NexBank
- Formerly: Terrell Federal Savings and Loan Association; Heritage Savings Bank; Heritage Bank
- Company type: Private
- Industry: Financial services
- Founded: 1922; 104 years ago
- Headquarters: Dallas, Texas, United States
- Area served: Texas
- Key people: Matt Siekelski, President & CEO James Dondero, Founder and Chairman
- Services: Banking services
- Total assets: $13.9 billion (2024)
- Website: www.nexbank.com

= NexBank =

American private state-chartered bank

Nexbank is an American regional bank that is headquartered in Dallas, Texas. It is state-chartered and overseen by the Federal Deposit Insurance Corporation (FDIC). The bank provides financial services in institutional banking, commercial banking, and mortgage banking and is based in Texas, where it has three branches.
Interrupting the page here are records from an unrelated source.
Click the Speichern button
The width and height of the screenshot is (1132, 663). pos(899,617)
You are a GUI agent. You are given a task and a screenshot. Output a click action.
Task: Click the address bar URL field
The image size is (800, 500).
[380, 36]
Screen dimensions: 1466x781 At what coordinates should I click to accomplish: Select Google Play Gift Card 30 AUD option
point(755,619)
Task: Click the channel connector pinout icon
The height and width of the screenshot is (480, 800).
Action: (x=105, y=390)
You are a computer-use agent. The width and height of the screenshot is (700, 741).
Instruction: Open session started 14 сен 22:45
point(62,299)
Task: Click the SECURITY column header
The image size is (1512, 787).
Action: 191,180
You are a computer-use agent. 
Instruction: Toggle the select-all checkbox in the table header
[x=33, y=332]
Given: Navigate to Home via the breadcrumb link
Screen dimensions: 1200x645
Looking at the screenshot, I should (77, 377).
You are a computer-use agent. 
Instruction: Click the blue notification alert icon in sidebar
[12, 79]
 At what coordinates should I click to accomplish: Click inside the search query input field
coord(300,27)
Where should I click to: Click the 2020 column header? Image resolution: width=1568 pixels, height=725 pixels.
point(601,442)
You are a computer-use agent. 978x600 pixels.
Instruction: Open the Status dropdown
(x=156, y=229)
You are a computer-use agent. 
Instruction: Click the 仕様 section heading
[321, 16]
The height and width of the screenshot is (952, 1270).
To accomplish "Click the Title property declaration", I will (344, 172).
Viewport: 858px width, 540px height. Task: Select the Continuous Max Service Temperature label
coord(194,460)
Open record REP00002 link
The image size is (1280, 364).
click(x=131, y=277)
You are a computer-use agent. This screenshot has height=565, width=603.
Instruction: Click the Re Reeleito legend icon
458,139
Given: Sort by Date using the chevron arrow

Its parent is financial services company NexBank Capital, Inc. As of 2022, NexBank had assets of almost $14 billon and was "the largest privately held bank in Texas."

==History==
The bank was founded in 1922 as Terrell Federal Savings and Loan Association, a community bank located in Terrell, Texas, and became a mutual savings bank in 1999, when it changed its name to Heritage Savings Bank, SSB.

It became a stock savings bank in 2002 and shortened its name to Heritage Bank, SSB. The bank moved to Dallas in 2004, after it was acquired by partners in Highland Capital, and changed its name to NexBank, SSB, in 2005. It acquired Princeton Savings Bank in Princeton, New Jersey, in 2015 and changed to a commercial bank in 2020, when it changed its name to NexBank.